Les personnes testées positives au coronavirus augmentent chaque jour. Et, avec les déplacements notés à l’intérieur du pays pendant la fête de la Tabaski, on craint une flambée des cas. Pour Maurice Soudieck Dione, il y a des incohérences, des insuffisances et des incompréhensions dans la communication du Gouvernement. C’est ce qui explique le relâchement noté chez la population qui a une certaine réticence par rapport à l’existence de la maladie. « Certains citoyens ne croient pas à cette maladie. Donc, le pari qu’il va falloir gagner c’est celui de la communication. Il faut que les gens prennent véritablement conscience de l’existence de la maladie. Il faut une communication fondée sur la vérité et sur la réalité des choses. Cette problématique de la communication se poursuit, sur les questions de vulgarisation des gestes barrières », a soutenu le professeur chercheur à l’Université Gaston Berger de Saint-Louis.

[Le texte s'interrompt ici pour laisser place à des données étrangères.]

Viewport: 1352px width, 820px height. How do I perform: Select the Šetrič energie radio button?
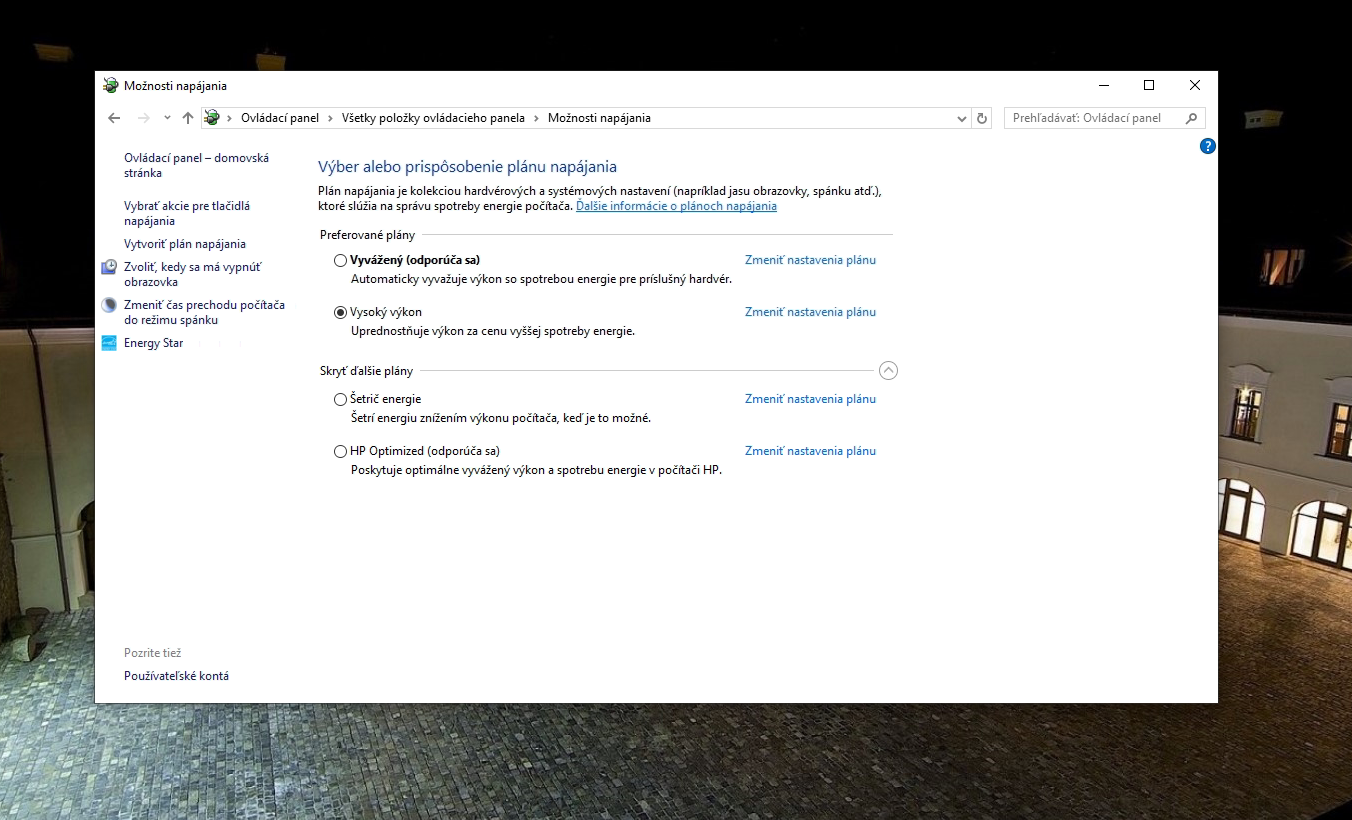tap(340, 399)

A son avis, les mesures d’allègement prises par l’Etat du Sénégal sont compréhensibles dans la mesure où on ne pouvait pas continuer à vivre dans une logique d’enfermement. Cependant, il signale que le risque de prolifération de la maladie est réel et prévient-il : « Nous devons faire très attention par rapport à cette menace pour éviter qu’il ait une croissance exponentielle des cas graves. Cette menace est encore là ».

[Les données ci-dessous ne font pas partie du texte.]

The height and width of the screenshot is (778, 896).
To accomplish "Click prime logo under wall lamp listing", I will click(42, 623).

Abondant dans le même sens, Bruno Sonko, diplômé en sciences politiques et spécialiste de la Casamance d’ajouter : « je pense que l’Etat a été quelque peu frileux. Dès le début, il fallait être en confinement véritable et mettre les moyens pour soutenir les populations. Il y a des contraintes économiques qui font qu’on ne peut pas fermer le pays. Il faut faire un travail de sensibilisation pour que les populations puissent adhérer à la lutte contre la propagation du virus ».